The problem: Your output should repeat each record below with no differences.

(Excerpts from a dataset)

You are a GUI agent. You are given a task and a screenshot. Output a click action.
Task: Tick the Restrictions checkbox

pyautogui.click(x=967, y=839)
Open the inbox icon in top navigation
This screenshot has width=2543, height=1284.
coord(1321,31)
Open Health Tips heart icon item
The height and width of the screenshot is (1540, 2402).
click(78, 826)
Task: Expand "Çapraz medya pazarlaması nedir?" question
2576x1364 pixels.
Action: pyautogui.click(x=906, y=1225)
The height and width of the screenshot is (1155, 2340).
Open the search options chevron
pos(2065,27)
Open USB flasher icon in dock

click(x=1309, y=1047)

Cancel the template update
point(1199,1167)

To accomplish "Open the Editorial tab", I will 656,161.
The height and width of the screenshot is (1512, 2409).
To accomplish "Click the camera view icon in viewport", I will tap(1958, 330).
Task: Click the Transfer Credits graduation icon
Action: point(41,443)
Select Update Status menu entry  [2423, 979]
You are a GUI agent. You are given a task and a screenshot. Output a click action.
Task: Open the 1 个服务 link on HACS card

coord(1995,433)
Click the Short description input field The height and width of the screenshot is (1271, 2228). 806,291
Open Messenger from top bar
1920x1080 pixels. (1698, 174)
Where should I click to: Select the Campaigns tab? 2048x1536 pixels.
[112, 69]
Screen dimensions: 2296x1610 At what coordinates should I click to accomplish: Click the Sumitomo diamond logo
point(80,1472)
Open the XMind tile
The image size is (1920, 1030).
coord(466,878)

Completed exercise:
You are a GUI agent. You are given a task and a screenshot. Output a click action.
Task: Tick the Restrictions checkbox

pyautogui.click(x=967, y=839)
Open the inbox icon in top navigation
This screenshot has width=2543, height=1284.
coord(1321,31)
Open Health Tips heart icon item
The height and width of the screenshot is (1540, 2402).
click(78, 826)
Task: Expand "Çapraz medya pazarlaması nedir?" question
2576x1364 pixels.
Action: pyautogui.click(x=906, y=1225)
The height and width of the screenshot is (1155, 2340).
Open the search options chevron
pos(2065,27)
Open USB flasher icon in dock

click(x=1309, y=1047)

Cancel the template update
point(1199,1167)

To accomplish "Open the Editorial tab", I will 656,161.
The height and width of the screenshot is (1512, 2409).
To accomplish "Click the camera view icon in viewport", I will tap(1958, 330).
Task: Click the Transfer Credits graduation icon
Action: point(41,443)
Select Update Status menu entry  [2423, 979]
You are a GUI agent. You are given a task and a screenshot. Output a click action.
Task: Open the 1 个服务 link on HACS card

coord(1995,433)
Click the Short description input field The height and width of the screenshot is (1271, 2228). 806,291
Open Messenger from top bar
1920x1080 pixels. (1698, 174)
Where should I click to: Select the Campaigns tab? 2048x1536 pixels.
[112, 69]
Screen dimensions: 2296x1610 At what coordinates should I click to accomplish: Click the Sumitomo diamond logo
point(80,1472)
Open the XMind tile
The image size is (1920, 1030).
coord(466,878)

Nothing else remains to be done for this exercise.